The long-term goals of our research are to understand how the information encoded in the DNA of plant and animal genomes is controlled by epigenetic processes, how the epigenome is altered by the surrounding environment, and to develop molecular tools for precision epigenome engineering.
By modulating accessibility to the information encoded in the genome, epigenetic modifications can affect gene activation and repression to execute distinct transcriptional programs and impart a heritable state of transcriptional activity. We use advanced DNA sequencing, molecular, genetic and computational techniques to generate whole-genome high resolution maps of epigenetic modifications in a diverse range of complex multicellular organisms, including plants, humans, mice, and eusocial insects. Through these studies we aim to elucidate the mechanistic underpinnings of how the epigenome is established and dynamically modified, and how it affects the cellular readout of the underlying genetic information.

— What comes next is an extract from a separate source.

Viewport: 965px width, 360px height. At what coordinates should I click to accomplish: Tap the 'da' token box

Developing a comprehensive understanding of how the cell utilizes the epigenome is essential in order to both understand the critical roles it plays in eukaryotic development and stress response, and to develop effective strategies to remedy its disruption in disease states.
Our research is generously supported by funding from the Australian Research Council, the National Health and Medical Research Council, the National Institutes of Health, the Raine Medical Research Foundation, The University of Western Australia, and the Western Australian and Australian governments.